> **Work request**:
Down to the last line, print the data that follows exactly, without its pictures.

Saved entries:
☆ ☆ ☆
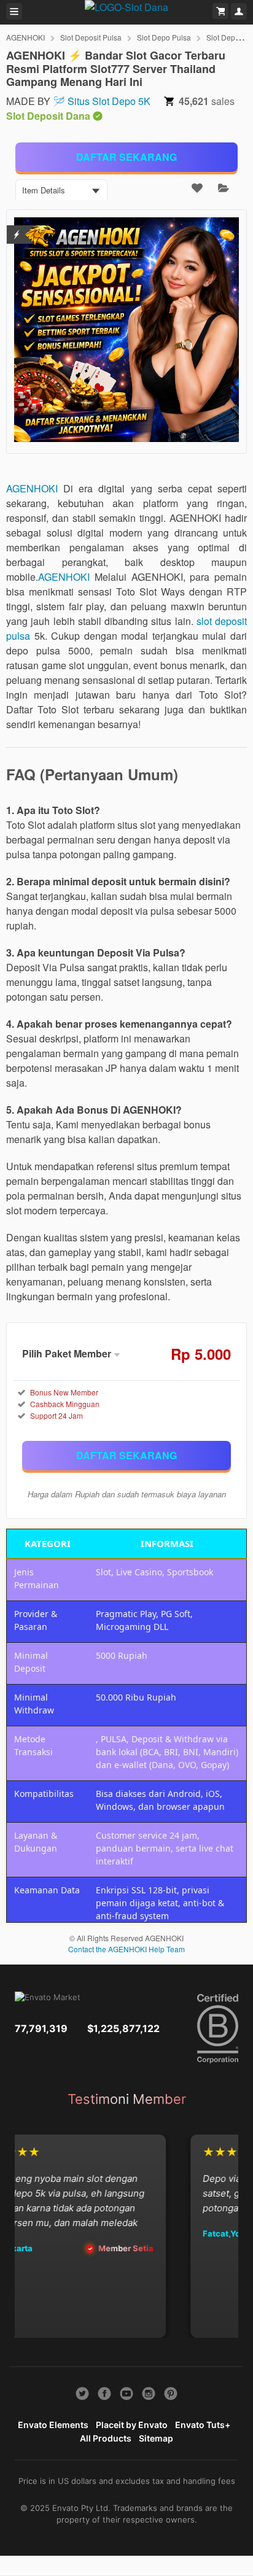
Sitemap (156, 2438)
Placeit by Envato (132, 2424)
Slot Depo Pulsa (164, 37)
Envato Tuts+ (202, 2424)
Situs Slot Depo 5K (109, 101)
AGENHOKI (25, 37)
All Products (105, 2438)
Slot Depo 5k (227, 37)
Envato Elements (53, 2424)
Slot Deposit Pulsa (91, 37)
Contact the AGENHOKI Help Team (126, 1949)
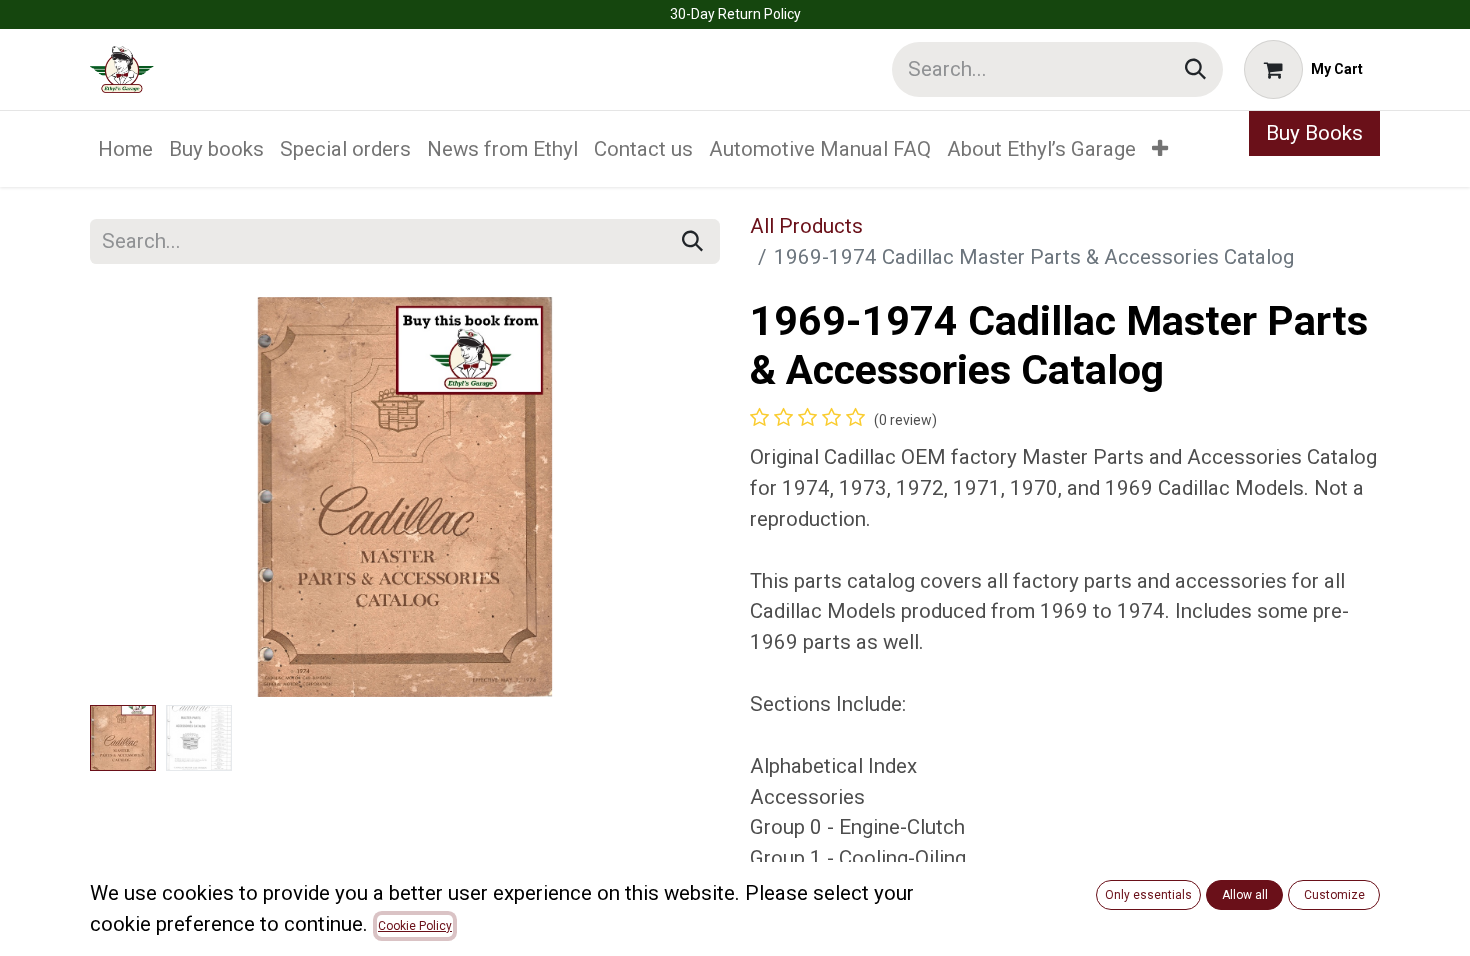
☆ ☆ ☆
> **Output**:
Sitemap (156, 2438)
Placeit by Envato (132, 2424)
Slot Depo Pulsa (164, 37)
Envato Tuts+ (202, 2424)
Situs Slot Depo 5K (109, 101)
AGENHOKI (25, 37)
All Products (105, 2438)
Slot Depo 5k (227, 37)
Envato Elements (53, 2424)
Slot Deposit Pulsa (91, 37)
Contact the AGENHOKI Help Team (126, 1949)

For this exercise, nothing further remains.